Provided material ->
□ □ □ □ □
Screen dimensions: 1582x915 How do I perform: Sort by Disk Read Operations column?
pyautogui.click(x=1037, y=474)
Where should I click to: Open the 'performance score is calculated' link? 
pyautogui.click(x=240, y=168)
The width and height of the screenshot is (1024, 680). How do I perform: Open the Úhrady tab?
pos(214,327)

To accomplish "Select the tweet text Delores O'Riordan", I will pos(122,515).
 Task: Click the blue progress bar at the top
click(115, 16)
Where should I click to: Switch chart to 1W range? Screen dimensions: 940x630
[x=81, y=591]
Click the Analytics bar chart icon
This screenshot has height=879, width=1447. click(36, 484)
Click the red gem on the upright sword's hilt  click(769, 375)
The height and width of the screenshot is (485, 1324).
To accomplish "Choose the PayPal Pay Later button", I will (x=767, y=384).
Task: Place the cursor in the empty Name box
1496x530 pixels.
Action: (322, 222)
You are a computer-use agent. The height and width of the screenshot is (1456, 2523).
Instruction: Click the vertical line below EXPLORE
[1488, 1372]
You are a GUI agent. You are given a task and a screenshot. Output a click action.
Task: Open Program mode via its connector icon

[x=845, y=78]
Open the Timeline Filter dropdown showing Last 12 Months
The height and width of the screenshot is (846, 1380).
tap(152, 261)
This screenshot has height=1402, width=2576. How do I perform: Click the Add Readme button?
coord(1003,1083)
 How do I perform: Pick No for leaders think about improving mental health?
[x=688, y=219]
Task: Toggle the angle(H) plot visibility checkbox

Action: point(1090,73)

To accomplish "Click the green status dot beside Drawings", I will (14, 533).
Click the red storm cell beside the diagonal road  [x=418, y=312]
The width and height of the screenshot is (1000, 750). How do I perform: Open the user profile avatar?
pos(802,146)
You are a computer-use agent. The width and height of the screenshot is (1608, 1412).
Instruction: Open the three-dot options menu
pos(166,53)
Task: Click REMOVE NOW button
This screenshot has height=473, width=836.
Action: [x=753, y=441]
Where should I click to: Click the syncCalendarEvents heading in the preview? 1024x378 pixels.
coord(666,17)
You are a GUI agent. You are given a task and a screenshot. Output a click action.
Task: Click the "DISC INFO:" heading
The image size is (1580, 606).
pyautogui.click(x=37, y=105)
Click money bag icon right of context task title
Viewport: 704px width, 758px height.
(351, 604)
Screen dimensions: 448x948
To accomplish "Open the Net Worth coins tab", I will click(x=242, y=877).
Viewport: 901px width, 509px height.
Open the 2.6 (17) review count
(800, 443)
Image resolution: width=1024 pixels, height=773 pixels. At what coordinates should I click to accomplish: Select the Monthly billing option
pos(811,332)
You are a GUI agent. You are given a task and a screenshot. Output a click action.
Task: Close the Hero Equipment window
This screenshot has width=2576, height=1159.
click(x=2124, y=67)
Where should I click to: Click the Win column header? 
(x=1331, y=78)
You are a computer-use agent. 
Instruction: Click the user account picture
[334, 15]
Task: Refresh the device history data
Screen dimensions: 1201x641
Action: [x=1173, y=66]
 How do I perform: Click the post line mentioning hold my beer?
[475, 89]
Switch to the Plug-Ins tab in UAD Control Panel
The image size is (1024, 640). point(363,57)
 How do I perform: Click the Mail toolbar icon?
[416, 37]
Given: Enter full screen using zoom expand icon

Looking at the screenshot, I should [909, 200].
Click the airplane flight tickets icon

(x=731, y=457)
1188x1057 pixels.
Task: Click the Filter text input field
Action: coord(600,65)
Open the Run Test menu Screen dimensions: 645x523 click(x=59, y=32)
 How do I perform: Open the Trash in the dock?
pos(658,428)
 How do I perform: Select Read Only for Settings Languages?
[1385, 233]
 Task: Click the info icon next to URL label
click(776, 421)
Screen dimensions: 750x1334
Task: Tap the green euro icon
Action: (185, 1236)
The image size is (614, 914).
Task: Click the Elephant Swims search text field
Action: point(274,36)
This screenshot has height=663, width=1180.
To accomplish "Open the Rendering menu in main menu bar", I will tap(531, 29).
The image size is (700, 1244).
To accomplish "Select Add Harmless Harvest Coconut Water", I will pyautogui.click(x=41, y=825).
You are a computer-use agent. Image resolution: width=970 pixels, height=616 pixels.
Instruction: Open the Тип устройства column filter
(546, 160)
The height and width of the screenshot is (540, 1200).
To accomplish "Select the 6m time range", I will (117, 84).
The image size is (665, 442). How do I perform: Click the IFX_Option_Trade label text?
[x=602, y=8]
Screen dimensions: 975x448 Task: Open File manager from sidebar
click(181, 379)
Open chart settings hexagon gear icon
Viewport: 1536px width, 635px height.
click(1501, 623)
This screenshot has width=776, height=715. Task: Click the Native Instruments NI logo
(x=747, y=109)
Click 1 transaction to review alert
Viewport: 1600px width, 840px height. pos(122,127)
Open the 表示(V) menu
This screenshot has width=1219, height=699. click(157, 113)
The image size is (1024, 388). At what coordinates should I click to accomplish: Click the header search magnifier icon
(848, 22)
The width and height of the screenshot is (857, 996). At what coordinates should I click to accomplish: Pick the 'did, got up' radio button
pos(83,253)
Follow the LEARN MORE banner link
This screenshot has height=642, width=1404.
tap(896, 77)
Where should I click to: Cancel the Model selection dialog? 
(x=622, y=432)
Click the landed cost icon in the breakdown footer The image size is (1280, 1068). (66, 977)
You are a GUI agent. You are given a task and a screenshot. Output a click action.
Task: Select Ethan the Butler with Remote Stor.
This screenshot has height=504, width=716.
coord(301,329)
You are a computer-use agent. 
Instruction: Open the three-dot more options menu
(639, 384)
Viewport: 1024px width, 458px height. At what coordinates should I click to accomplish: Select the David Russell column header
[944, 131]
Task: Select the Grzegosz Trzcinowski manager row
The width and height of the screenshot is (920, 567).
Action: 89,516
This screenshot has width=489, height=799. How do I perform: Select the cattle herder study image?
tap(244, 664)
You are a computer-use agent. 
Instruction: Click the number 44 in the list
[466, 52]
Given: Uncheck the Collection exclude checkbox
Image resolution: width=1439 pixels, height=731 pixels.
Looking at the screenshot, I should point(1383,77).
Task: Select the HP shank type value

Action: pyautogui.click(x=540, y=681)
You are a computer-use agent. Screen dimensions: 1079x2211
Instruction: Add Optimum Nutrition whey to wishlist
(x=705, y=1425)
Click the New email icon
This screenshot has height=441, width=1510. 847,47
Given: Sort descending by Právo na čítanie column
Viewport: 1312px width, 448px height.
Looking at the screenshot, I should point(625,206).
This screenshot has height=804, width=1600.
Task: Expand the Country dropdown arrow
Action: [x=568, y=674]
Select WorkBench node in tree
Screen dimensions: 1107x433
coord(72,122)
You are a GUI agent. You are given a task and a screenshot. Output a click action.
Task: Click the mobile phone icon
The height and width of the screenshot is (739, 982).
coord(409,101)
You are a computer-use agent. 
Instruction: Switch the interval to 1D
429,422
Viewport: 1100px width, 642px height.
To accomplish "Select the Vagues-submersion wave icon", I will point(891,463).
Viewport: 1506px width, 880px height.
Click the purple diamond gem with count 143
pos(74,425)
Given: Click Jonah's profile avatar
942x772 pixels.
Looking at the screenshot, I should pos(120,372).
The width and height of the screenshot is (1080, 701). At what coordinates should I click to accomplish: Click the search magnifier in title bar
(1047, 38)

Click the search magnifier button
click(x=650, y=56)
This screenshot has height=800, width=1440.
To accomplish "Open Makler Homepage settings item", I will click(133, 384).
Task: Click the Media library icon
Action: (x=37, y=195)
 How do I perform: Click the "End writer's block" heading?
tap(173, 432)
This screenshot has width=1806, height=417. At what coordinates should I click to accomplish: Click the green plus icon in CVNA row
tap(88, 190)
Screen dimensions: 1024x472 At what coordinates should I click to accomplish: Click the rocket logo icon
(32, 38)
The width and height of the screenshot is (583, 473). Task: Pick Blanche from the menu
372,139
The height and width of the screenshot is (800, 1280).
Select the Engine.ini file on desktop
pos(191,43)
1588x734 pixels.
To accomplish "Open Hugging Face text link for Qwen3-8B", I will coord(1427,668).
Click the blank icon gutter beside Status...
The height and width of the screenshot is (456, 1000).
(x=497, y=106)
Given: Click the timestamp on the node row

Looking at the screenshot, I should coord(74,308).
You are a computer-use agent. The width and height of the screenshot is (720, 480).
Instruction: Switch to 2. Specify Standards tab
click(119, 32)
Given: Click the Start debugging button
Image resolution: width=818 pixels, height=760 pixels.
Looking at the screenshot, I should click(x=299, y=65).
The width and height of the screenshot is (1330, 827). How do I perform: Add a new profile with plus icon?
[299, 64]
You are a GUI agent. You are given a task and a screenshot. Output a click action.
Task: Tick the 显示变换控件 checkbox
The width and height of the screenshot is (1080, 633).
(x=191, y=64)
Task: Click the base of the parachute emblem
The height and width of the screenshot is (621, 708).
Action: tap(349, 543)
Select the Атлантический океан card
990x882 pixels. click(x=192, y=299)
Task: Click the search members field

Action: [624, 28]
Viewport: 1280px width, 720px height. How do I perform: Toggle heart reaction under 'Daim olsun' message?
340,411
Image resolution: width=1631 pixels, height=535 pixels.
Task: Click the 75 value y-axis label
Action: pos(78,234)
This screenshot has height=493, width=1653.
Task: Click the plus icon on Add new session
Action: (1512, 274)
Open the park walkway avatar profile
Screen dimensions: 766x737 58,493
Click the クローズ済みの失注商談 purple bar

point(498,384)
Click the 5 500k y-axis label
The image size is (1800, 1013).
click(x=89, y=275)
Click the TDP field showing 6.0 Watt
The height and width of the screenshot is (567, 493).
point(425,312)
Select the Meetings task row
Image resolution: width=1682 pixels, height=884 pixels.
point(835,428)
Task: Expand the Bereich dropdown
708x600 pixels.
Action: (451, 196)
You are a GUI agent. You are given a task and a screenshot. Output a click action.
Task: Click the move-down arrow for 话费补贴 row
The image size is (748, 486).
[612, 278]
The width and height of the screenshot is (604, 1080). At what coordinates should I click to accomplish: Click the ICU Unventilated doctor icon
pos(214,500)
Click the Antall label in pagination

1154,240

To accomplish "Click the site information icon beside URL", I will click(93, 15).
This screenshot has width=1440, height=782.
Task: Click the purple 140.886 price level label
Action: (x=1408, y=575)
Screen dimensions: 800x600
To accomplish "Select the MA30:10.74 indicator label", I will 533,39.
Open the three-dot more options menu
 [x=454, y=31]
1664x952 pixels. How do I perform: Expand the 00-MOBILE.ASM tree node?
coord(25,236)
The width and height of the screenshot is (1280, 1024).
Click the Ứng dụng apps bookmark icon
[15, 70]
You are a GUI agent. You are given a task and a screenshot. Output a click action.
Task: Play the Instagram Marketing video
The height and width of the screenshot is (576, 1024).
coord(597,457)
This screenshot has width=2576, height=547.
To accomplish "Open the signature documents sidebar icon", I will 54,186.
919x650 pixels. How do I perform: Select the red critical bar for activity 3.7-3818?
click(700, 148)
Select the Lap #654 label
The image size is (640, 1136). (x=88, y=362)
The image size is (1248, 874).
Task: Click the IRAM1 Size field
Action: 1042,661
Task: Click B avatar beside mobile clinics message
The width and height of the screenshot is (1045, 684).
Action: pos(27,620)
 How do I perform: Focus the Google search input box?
□ □ □ □ □
Aim of the exercise -> Looking at the data above, count the lines that contain the string "showing" and give only the count.

Answer to the exercise -> 2